**WHAT THE EXERCISE ASKS:** For the entries below, copy exactly the line that contains "Image resolution: width=708" through the line that contains "Screen dimensions: 1024x609", both ends included, and exclude all pictures.

**DATA EXCERPTS:**
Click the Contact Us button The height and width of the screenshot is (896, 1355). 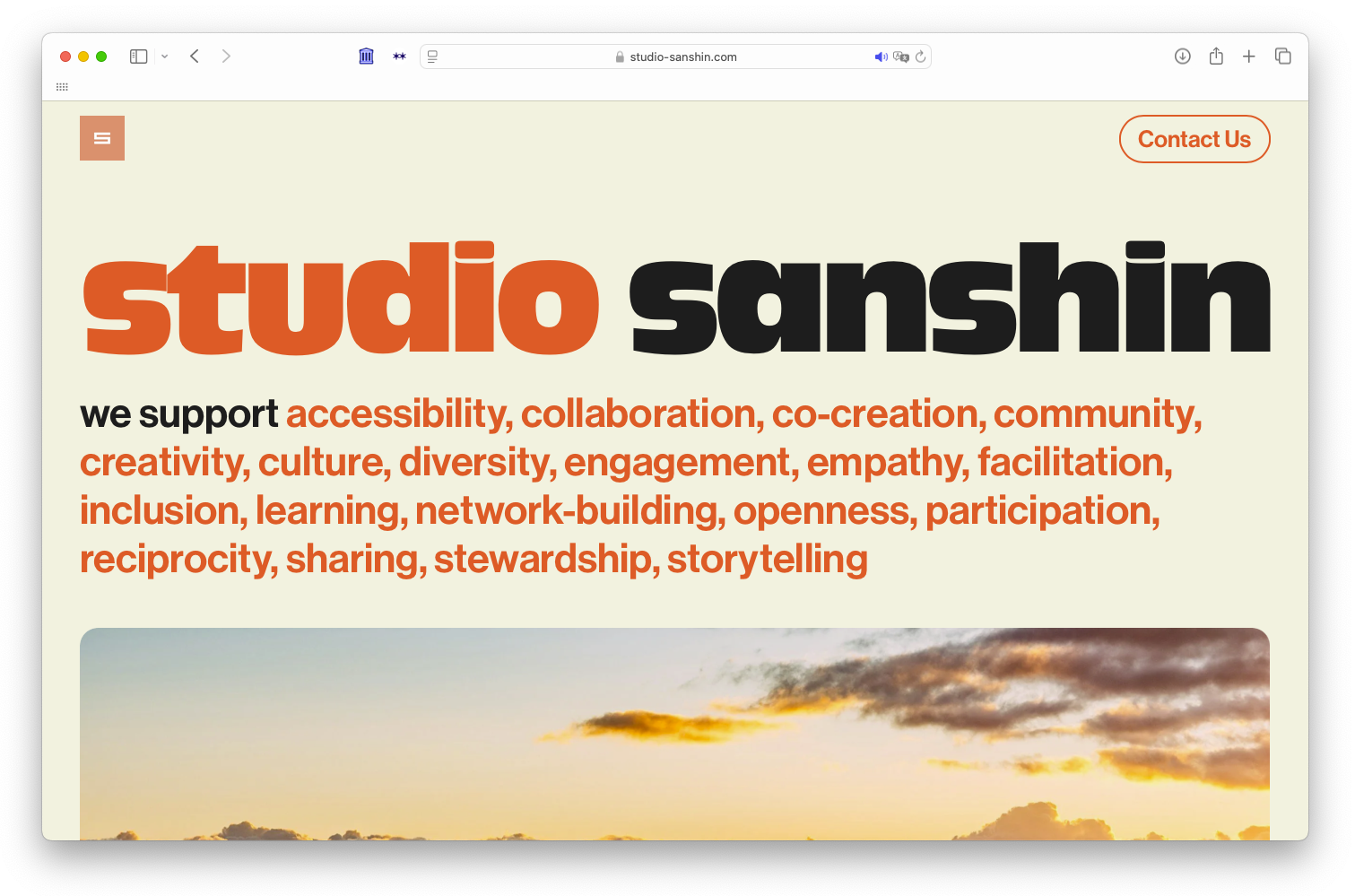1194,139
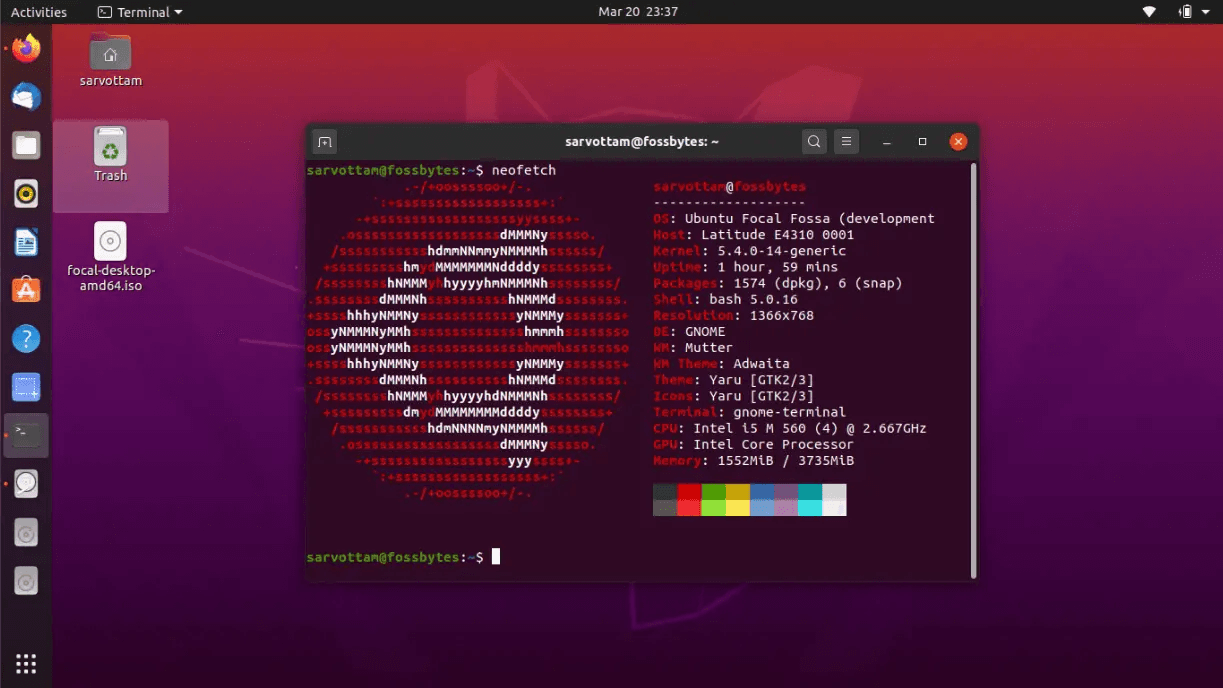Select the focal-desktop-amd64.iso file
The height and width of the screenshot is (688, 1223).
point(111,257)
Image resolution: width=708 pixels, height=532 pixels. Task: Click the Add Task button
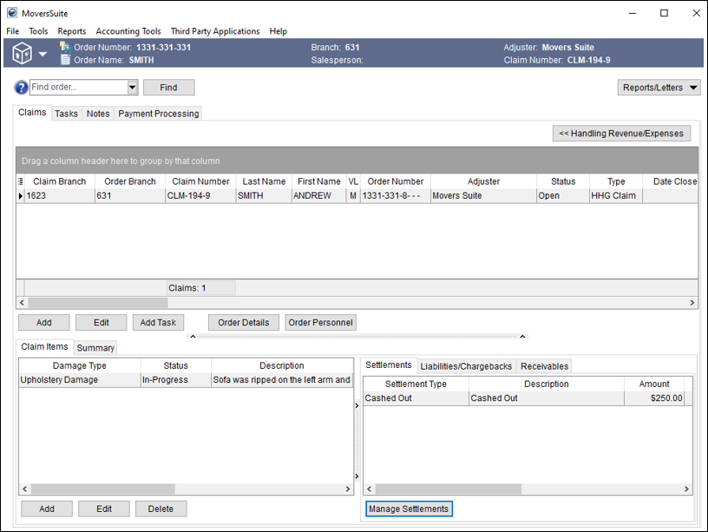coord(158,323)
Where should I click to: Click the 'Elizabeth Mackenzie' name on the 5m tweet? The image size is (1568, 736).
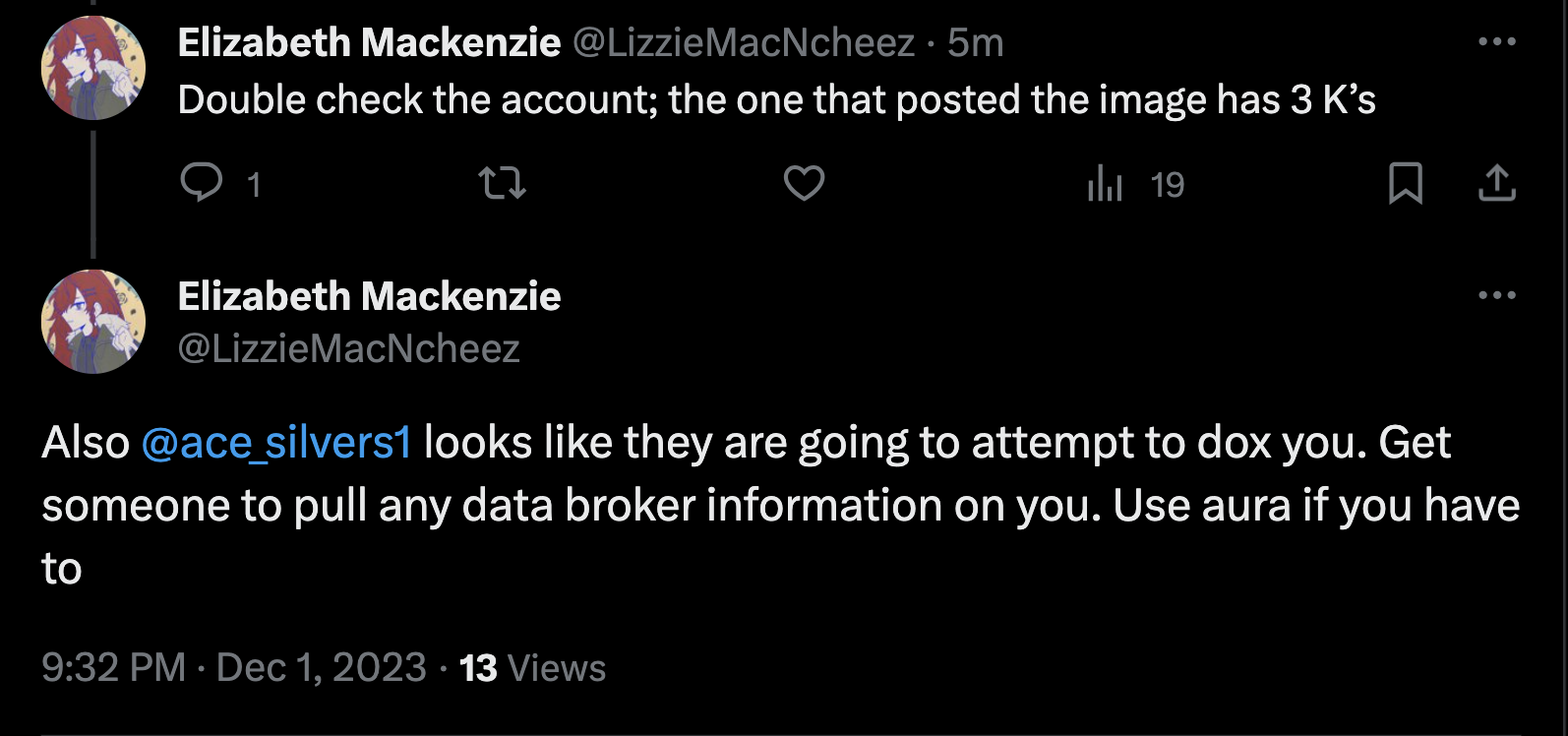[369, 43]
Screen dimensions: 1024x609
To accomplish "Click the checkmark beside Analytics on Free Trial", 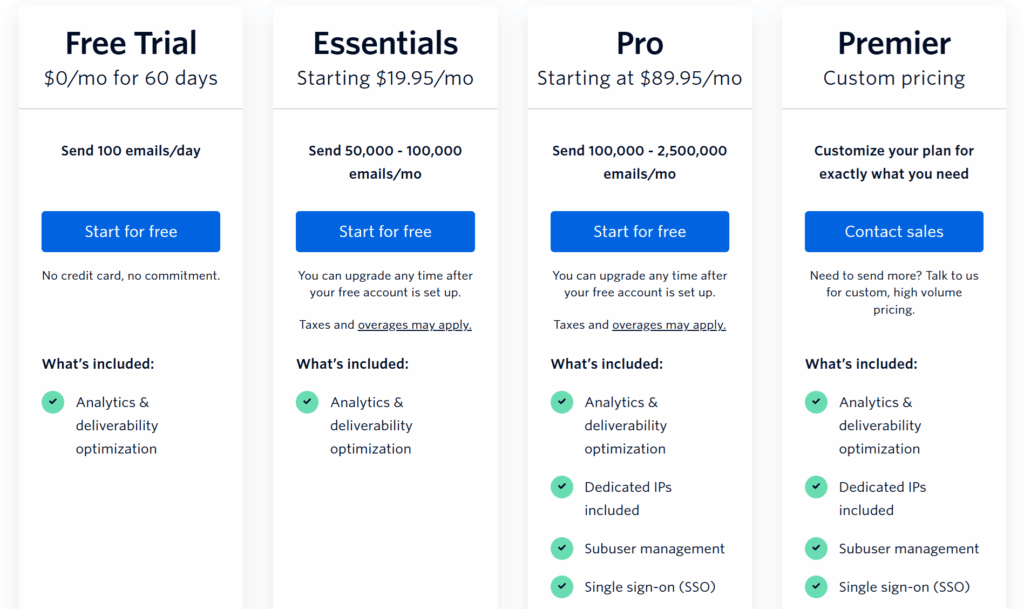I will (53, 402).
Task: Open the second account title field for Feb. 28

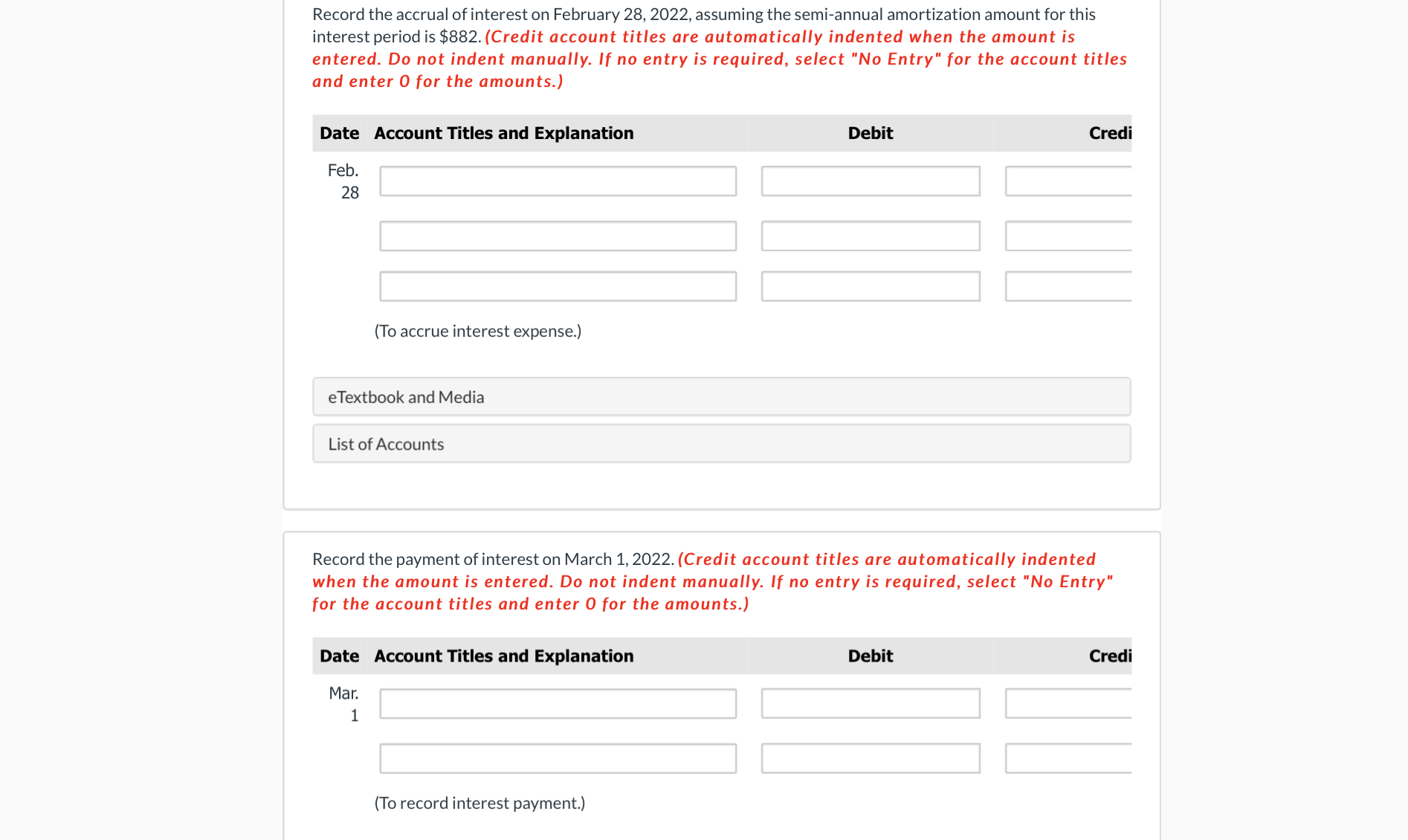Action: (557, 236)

**ANSWER:**
Image resolution: width=708 pixels, height=532 pixels. Task: Click the Add Task button
coord(158,323)
Where should I click to: Click the 'Elizabeth Mackenzie' name on the 5m tweet? The image size is (1568, 736).
[369, 43]
Screen dimensions: 1024x609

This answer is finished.